Fish stocks are in massive global decline; invasive species are decimating entire ecosystems; human rights violations have been tied directly to illegal, unregulated, and unreported fishing. This is just a sample of the problems being presented at the second annual 2015 Fishackathon, the world's largest hackathon supporting our oceans, its fisheries and the livelihoods that depend on them.
Our goal is to celebrate World Oceans Day with a solution-based approach to saving our sea by bringing together online developers and sustainable fishing advocates to create tech-based tools to support ocean conservation, fisheries management, traceability and sustainable aquaculture.
Last year's Fishackathon surpassed expectations. What began as a small one-time experiment grew into a global phenomenon hosted by our NGO, GreenWave, the U.S. Department of State, and partners in cities around the world. After a 24-hour sleepless marathon, tech teams emerged with cutting edge solutions. For example, one team designed a mobile app for small-scale fishers' to report illegal fishing by using their phones to automatically dispatch drones to snap photos of ships trawling in protected zones.
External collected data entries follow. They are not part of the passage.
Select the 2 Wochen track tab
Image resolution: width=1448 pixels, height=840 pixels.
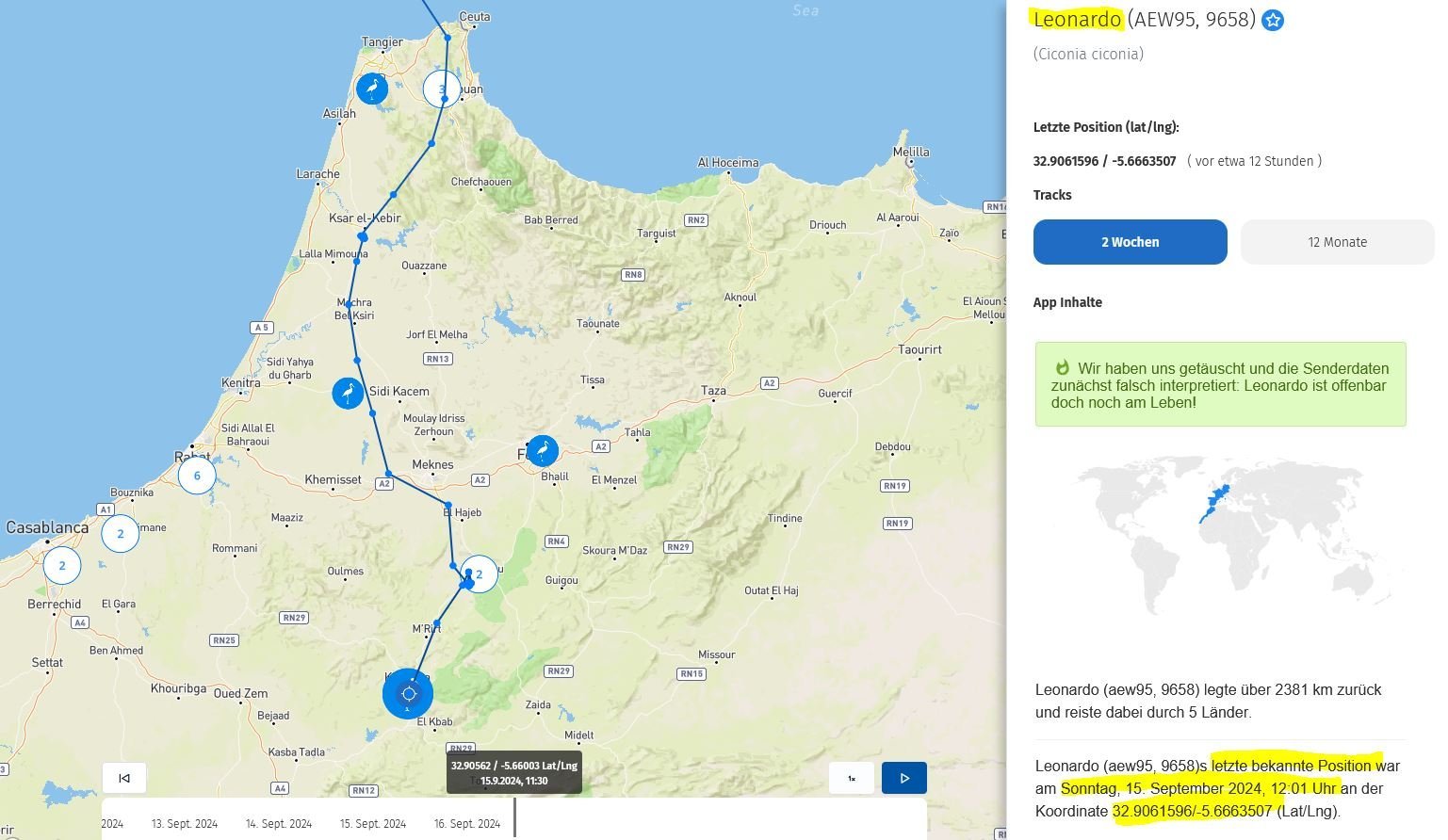click(1130, 242)
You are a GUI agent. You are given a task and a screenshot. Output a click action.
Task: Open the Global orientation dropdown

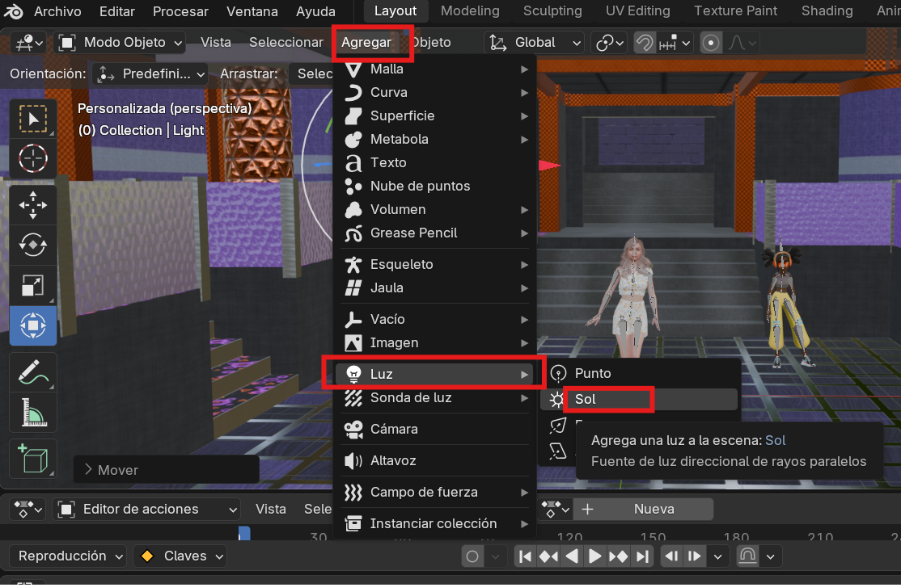pos(535,43)

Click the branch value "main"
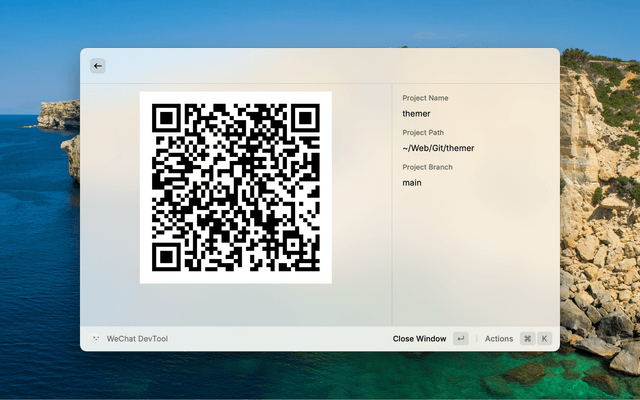[412, 183]
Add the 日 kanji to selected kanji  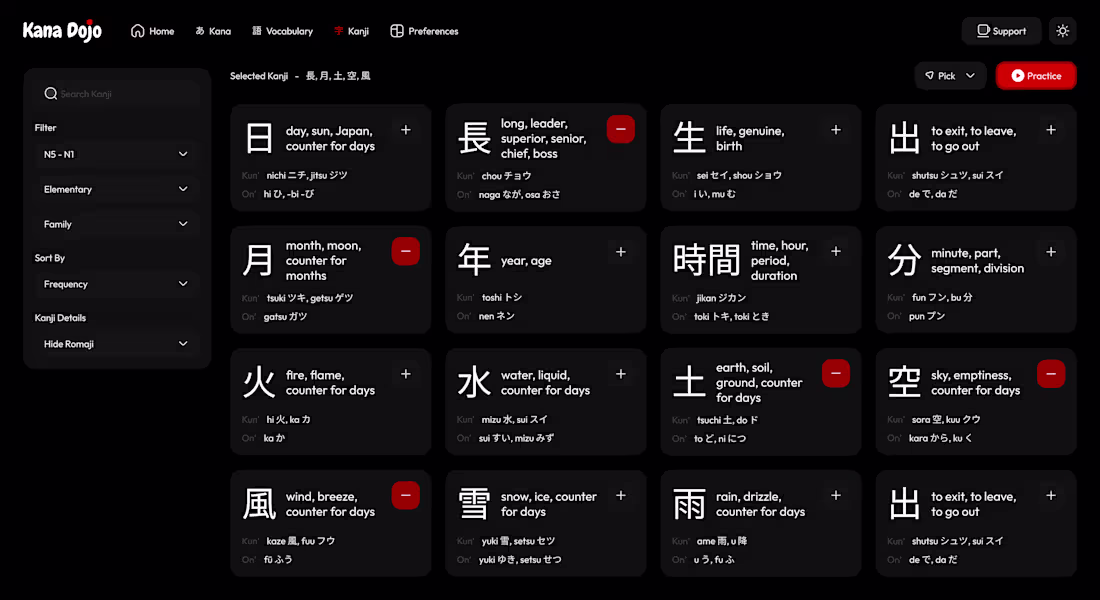405,129
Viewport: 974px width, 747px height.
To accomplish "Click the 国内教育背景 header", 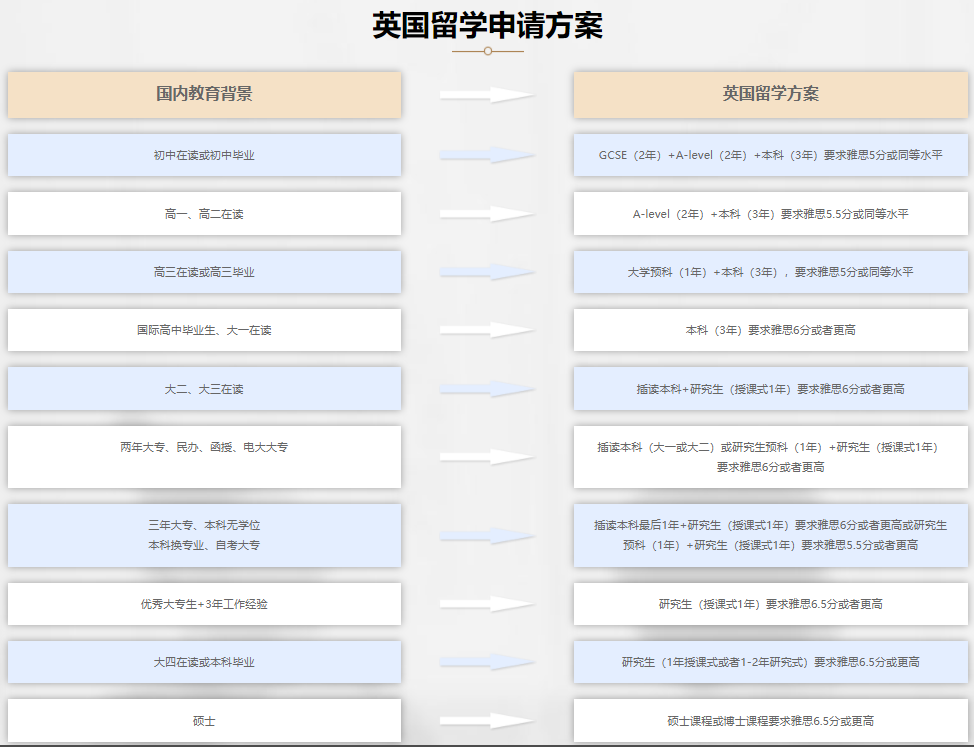I will pos(204,93).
Building on last year's success, the 2015 Fishackathon has expanded its reach to include over 15 cities with teams in Asia, Europe, and North and South America. And supporting organizations have expanded to the World Wildlife Fund, NOAA, USAID, The Nature Conservancy, a global network of aquariums and the EPA.
The technologies created during the Fishackathon will be judged by a panel of experts and the top three will be award prizes. More importantly, the resulting technologies will be further developed and applied globally to solve the on-going fishery problems.
According to Brendan Coffey, GreenWave Deputy Director and lead organizer of the Fishackathon, "Technology has changed the face of society everywhere we look. Now's the time to bring this spirit of innovation to save our seas. The guiding principle of the Fishackathon is the belief that building a cross-cutting coalition of techies, scientists, and ocean advocates will spawn new solutions."